Тинг дружил и с Астрик и с Гастрик, хотя с последней часто ссорился, потому что она была по-мальчишечьи агрессивна, упряма и подстраивала ему мелкие пакости, отчего он нещадно лупил ее.

Как-то раз, когда родителей не было дома, Гастрик предложила Тингу съездить в город.

— Я была там совсем маленькой, — сказала она. — Интересно, все так же бегают по улицам автомобили и мигают разноцветные огоньки на столбах?

Тинг удивился такому признанию, и хотя ему ле разрешали далеко отходить от дома, он решил нарушить запрет. Уж очень хотелось показать этой взбалмошной девчонке зоопарк, где на днях он видел огромного льва-мутанта с рогом на лбу.

Взявшись за руки, дети нырнули в подземку, грохочущую поездами, похожими на слепых кротов, шумно пгрызающихся в толщу почвы. Они сели в одну из электричек и вскоре вышли в центре города.

— Отчего на меня все пялятся? — недовольно спросила Гастрик.

Тинг сжал ее ладошку:

— Не обращай внимания! — и нырнул в толпу. Ему было жаль девчонку, которая не понимала, что привлекает внимание своей страшной некрасивостью. Он-то научился не замечать этого, зная, что через полтора часа девочка, словно в сказке, превратится в принцессу. Гастрик еле поспевала за ним, растерянно удивляясь многолюдью, шумной пестроте красок, разнообразию магазинных витрин и тому, что автомобили почему-то так и норовят подтолкнуть друг друга металлическими боками, отчего воздух вспарывается скрежетом тормозов и визгом клаксонов.

— Брикет тебе на голову! — вдруг прозвучало где-то вверху.

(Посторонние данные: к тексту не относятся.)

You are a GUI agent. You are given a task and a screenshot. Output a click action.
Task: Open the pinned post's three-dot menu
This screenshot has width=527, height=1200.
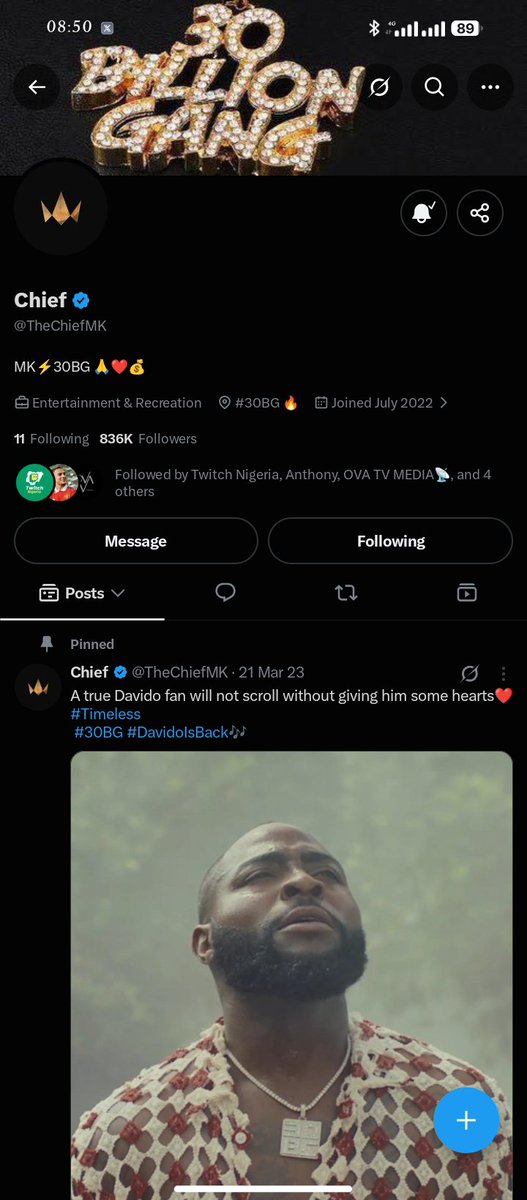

Гастрик дернула Тинга за руку и резко остановилась. На фонарном столбе сидел человек. Щуплый, похожий на десятилетнего мальчишку, он растягивал в улыбке бледные губы, а голова без единого волоска зеркальцем отражала солнечные лучи прямо в глаза Гастрик.

— Кто ты? — изумленно спросила она.

— Не знаешь? — удивился он, рассматривая ее лягушечью мордашку и будто любуясь ею. — Черепок я, мастер по холодильникам.

— Пошли, это мутант, — потянул ее прочь от столба Тинг. От друзей он наслышался пугающих рассказов о мутантах, о том, как они подманивают детей, а потом расправляются с ними.

— Не уводи ее, — попросил Черепок Тинга. — Разве не видишь, она ведь чаша. Рано или поздно, ей придется сойтись с нами, иначе придется туговато.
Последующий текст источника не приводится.